Optical coherence tomography (OCT) is a technique that performs high-resolution, three-dimensional, imaging of semi-transparent scattering biological tissues. Models of OCT image formation are needed for applications such as aiding image interpretation and validating OCT signal processing techniques. Existing image formation models generally trade off between model realism and computation time. In particular, the most realistic models tend to be highly computationally demanding, which becomes a limiting factor when simulating C-scan generation. Here we present an OCT image formation model based on the first-order Born approximation that is significantly faster than existing models, whilst maintaining a high degree of realism. This model is made more powerful because it is amenable to simulation of phase sensitive OCT, thus making it applicable to scenarios where sample displacement is of interest, such as optical coherence elastography (OCE) or Doppler OCT. The low computational cost of the model also makes it suitable for creating large OCT data sets needed for training deep learning OCT signal processing models. We present details of our novel image formation model and demonstrate its accuracy and computational efficiency.

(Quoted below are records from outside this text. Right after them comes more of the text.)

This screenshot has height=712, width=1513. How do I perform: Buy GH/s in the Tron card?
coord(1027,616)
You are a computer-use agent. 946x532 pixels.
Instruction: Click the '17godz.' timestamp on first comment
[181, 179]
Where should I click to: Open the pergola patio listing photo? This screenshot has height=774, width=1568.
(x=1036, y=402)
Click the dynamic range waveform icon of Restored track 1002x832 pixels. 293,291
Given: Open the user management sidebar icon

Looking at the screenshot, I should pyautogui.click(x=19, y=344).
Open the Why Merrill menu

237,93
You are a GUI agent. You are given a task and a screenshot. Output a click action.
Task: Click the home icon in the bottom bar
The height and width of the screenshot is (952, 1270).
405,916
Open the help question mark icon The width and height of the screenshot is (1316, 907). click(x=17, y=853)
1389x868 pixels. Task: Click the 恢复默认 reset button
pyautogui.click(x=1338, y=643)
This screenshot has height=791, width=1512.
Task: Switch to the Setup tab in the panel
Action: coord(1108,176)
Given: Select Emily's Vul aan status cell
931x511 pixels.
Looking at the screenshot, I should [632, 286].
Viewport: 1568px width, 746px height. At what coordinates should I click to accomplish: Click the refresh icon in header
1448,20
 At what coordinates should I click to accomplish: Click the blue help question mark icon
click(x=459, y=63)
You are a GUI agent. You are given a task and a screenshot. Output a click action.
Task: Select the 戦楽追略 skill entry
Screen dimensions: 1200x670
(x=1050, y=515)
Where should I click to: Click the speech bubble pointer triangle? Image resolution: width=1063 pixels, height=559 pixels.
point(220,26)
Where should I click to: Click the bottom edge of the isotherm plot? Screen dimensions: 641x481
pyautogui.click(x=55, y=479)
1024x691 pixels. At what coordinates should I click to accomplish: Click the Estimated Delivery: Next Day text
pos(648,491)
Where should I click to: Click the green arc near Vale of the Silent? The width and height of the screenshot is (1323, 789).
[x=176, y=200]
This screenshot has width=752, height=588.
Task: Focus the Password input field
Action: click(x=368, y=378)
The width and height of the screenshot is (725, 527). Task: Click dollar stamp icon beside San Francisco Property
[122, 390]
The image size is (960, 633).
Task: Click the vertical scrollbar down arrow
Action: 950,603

光学相干断层扫描(OCT)是一种对半透明散射生物组织进行高分辨率三维成像的技术。诸如辅助图像解读和验证OCT信号处理技术等应用需要OCT图像形成模型。现有的图像形成模型通常在模型逼真度和计算时间之间进行权衡。特别是,最逼真的模型往往计算要求很高,这在模拟C扫描生成时成为一个限制因素。在此,我们提出一种基于一阶玻恩近似的OCT图像形成模型,该模型比现有模型快得多,同时保持高度逼真度。该模型更强大,因为它适用于相敏OCT模拟,从而使其适用于诸如光学相干弹性成像(OCE)或多普勒OCT等对样本位移感兴趣的场景。该模型的低计算成本也使其适用于创建训练深度学习OCT信号处理模型所需的大型OCT数据集。我们展示了我们新颖的图像形成模型的细节,并证明了其准确性和计算效率。